* Try it
Print each entry below precisely as it reads.

* Supplied records
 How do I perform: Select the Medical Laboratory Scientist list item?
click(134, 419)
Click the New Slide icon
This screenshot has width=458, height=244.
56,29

* Response box
 How do I perform: Select the Medical Laboratory Scientist list item?
click(134, 419)
Click the New Slide icon
This screenshot has width=458, height=244.
56,29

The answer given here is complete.